Artes&Letras / Libros
Todas las melodías del mundo
José Luis Puerto compone un canto a lo mejor del hombre y de la creación en su reciente poemario «La protección de lo invisible»
Cada vez que regreso al goce y la emoción sostenidos que me procuran las melodías líricas del salmantino José Luis Puerto, recuerdo aquellas palabras que Albert Camus registra en sus Carnets, lo que le dijo René Char cuando fue evacuado en helicóptero a Argel porque su posición en la Resistencia, en el Macizo Central francés, creo, se hacía insostenible: «La poesía es el mundo en su mejor lugar».
No es que en La protección de lo invisible, su reciente entrega, no estén las sombras del preocupante, perturbador tiempo en que vivimos, en el que «nada se halla a salvo» y «se han destruido todas las certezas», sino que sus versos son, aunque hayamos «llegado tarde», una celebración, un cántico de todo lo mejor del hombre y de la creación, de lo primordial, que la poesía debe salvaguardar a buen recaudo.
En la novena elegía de Duino, Rainer Maria Rilke, poco sospechoso de facilismos y reduccionismos, indica que el viajero que baja de la montaña no trae sino alguna palabra sustantiva que intuyó. Pues bien, Puerto es un poeta que nos ofrece esas palabras justas, exentas, que nombran y se ciñen a lo esencial, sin nada accesorio, sobre todo en los tres últimos libros que ha publicado en Calambur. Por eso su poética, su mirada sobre el mundo –su escucha, mejor–, en torno a la labor protectora de la poesía, va fraguando en varias isotopías léxicas que pueden rastrearse en los poemas (las que tienen que ver con las ofrendas de lo pequeño, la lentitud y la atención, la humildad y la hermosura, la belleza y el acorde, la fraternidad y el amor, el origen y lo sagrado, el cielo y las nubes, la luz y el resplandor…), invocaciones a lo decisivo, a lo necesario que nos conforma, que nos proporciona sentido y sin embargo olvidamos con facilidad entre el ruido y la desatención cotidianos.
Puerto nos recuerda, nos hace recordarnos.
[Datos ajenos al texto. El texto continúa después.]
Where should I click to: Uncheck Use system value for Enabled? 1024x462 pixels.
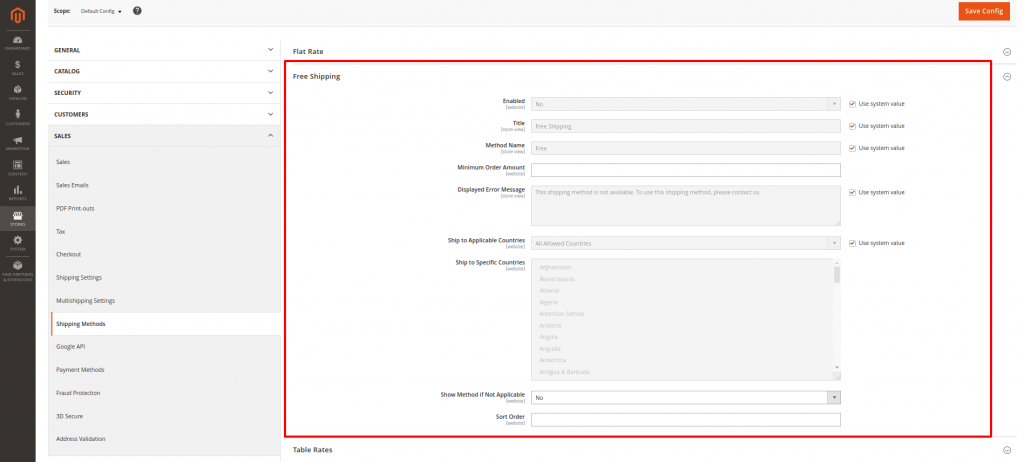point(852,103)
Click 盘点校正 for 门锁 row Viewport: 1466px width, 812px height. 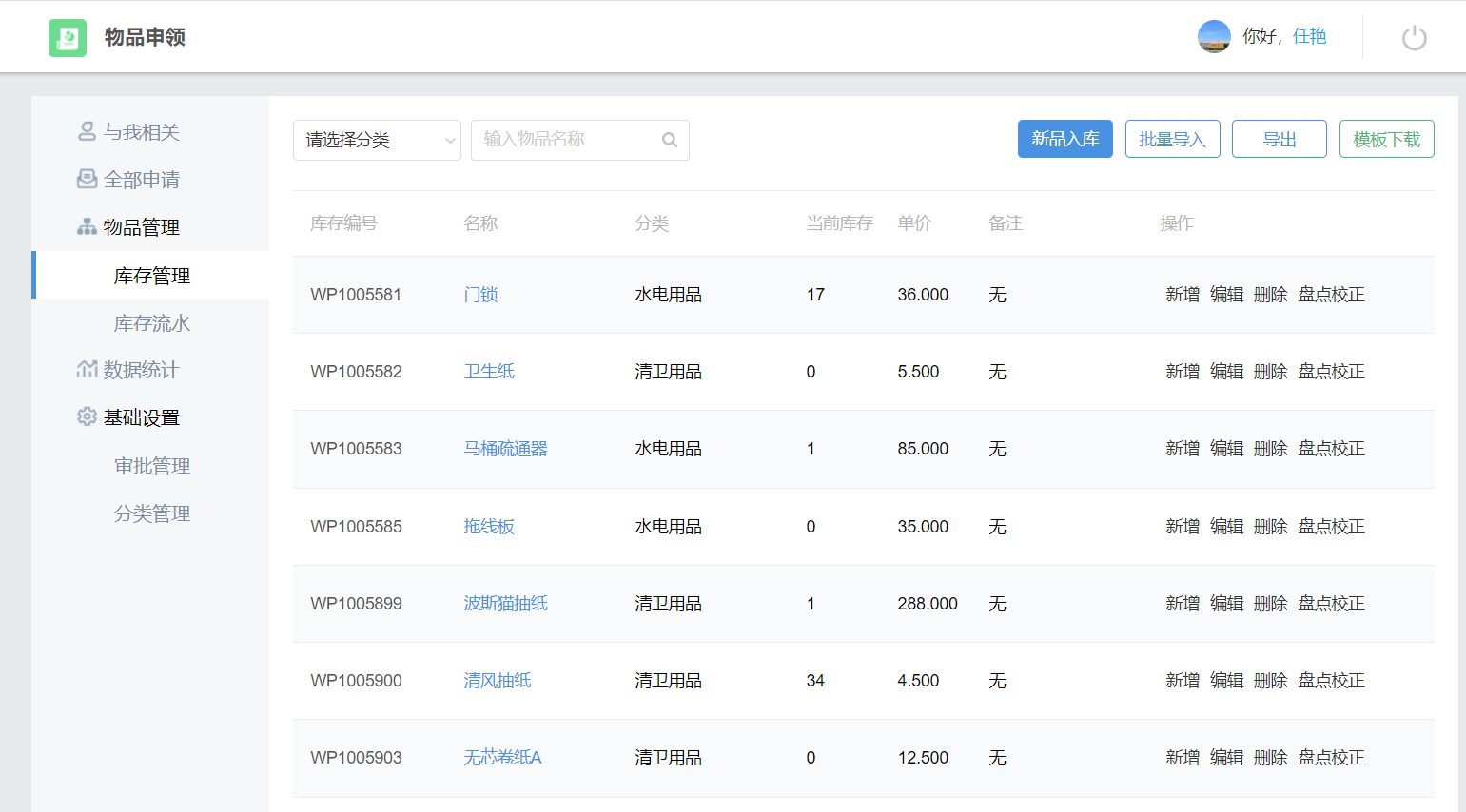point(1331,295)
Y añade un componente ético ya desde el título, tomado de unas palabras de Paul Celan, aviso sobre la necesidad de combatir el mal, que encabezan y sitúan el poemario, como pórtico, junto a una apelación a conservar la emoción de lo misterioso por parte de Hesíodo, Novalis y Gabriel Miró; la inocencia desde Ungaretti; la claridad desde el compositor estonio Arvo Pärt.
Puerto es un poeta que nos ofrece las palabras justas, exentas, que nombran y se ciñen a lo esencial, sin nada accesorio
Como sucedía en su libro anterior, completan el grueso del volumen, jalonado de poéticas, dos plaquettes tan integradas en el tono general que en el índice ni siquiera figuran como epígrafes. Se trata de Melodías del padre, «salvado siempre en el amor», una de las elegías más conmovedoras de nuestras letras; y Días de Grecia, donde, como señala la cita de Patrick Leigh Fermor, todo es «cautivador y gratificante», desde el mar luminoso y sagrado de Homero, Valéry o Carles Riba al espacio sereno, armónico de la Acrópolis, pasando por «la belleza quebrada» y, sin embargo, plena de Olimpia, el graderío montaraz, catártico, salvífico, de Epidauro o las esculturas de relieves y metopas.
Y entre tanta belleza inmortal que nos retrotrae a la Edad de Oro, la figura frágil de la anciana María, que vende fajillos de espigas a los turistas en un descansadero de autopista renovando los misterios de Eleusis, emblema de un libro intenso y verdadero, que aquilata y profundiza la voz de "uno de los poetas más puros y hondos de la poesía española actual", al decir de Antonio Colinas en una columna de hace unos días, aseveración con la que no podemos estar más de acuerdo.